5 Conclusions and Future Work

Users on many e-commerce and social networking sites can provide product ratings and share reviews. These reviews help other users understand the product and make it easier for them to make purchasing decisions. However, the large number of reviews causes the problem of information overload for users. Many recommendation methods have been proposed to solve this problem by predicting products or merchants that users may be interested in based on user ratings. However, user ratings may be too subjective and insufficient to represent the preferences of users and merchants. Because user preferences are implied in the textual reviews, this study proposed an aspect-based rating prediction with a hybrid deep learning method (ARPH), which analyzed the reviews and relations between users and products on an e-commerce website to predict the ratings and recommend products that users may be interested in in the future.

There were four parts in the process of the proposed method: aspect detection, sentiment and semantic analysis, graph attention network analysis, and rating prediction. Aspect detection can identify the aspects of sentences in user reviews and generate each aspect vector for users and products. The sentiment and semantic analysis can extract the sentiment and semantic features from the sentences in user reviews; it can then generate the sentiment–semantic vectors of user and product aspects. The CNN model combined both aspect vectors and sentiment–semantic vectors to generate the user latent factors and item latent factors. According to these two latent factor vectors, the MF method was used to predict the ratings of products that users are likely to be interested in. GAT analysis then built user and product relations, respectively, based on user rating data to make rating predictions. Finally, an MLP was used to integrate the predicted ratings from the user preference analysis and the GAT analysis by automatically adjusting their weights to predict the ratings of products. The experimental results showed that the proposed ARPH method had the best recommendation performance among all the compared methods. That is, both aspects and sentiment–semantic features extracted from the review text and the characteristics of user relations and product relations helped to make accurate predictions. The ARPH method could discover more implicit user preferences and product features, find more associated users and related products, and improve the accuracy of recommendations efficiently.

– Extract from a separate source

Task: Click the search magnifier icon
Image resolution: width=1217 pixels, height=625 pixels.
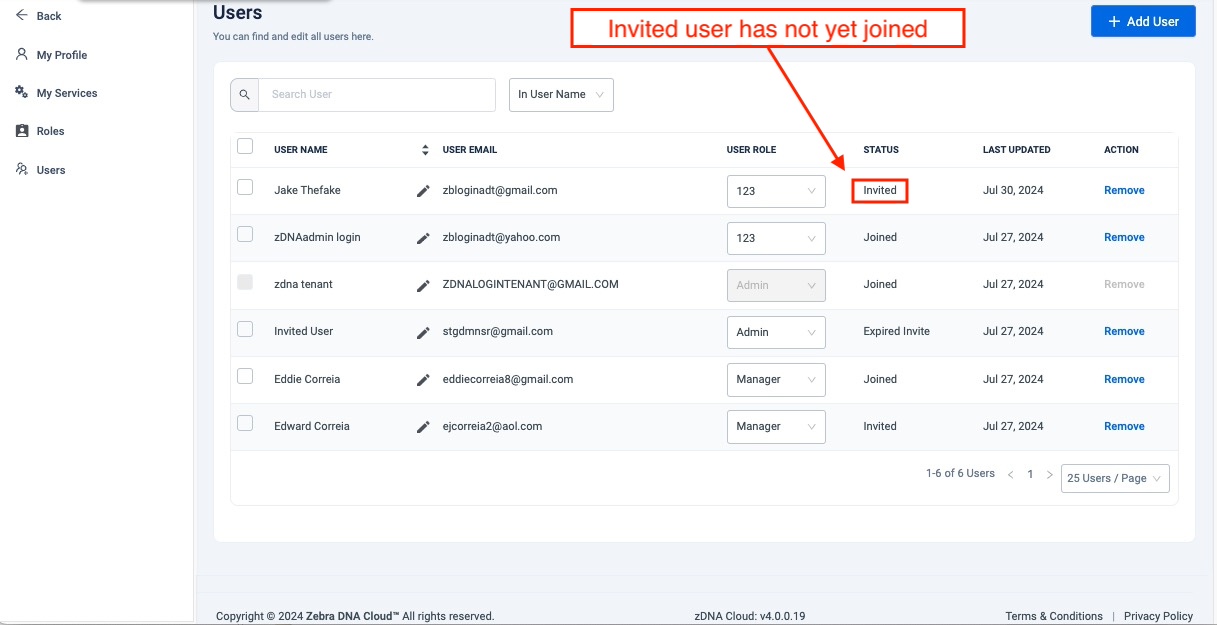Action: [245, 95]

In future research, this method can be improved by analyzing other users’ implicit preferences and product features. For instance, in the rating prediction method, image analysis techniques can be employed to analyze the characteristics of product images, make rating predictions based on the image features, or find other similar products and make recommendations. In addition, in future research, deep graphical convolutional networks or graphical recurrent neural networks can be adopted to analyze user preference features. Applying the features of different neural networks may yield improved prediction results. Furthermore, graphical neural network methods may be employed in future research to analyze temporal factors. Moreover, by analyzing the network graphs which change over time, the changes in users’ preferences can be better understood to improve the accuracy of recommendations.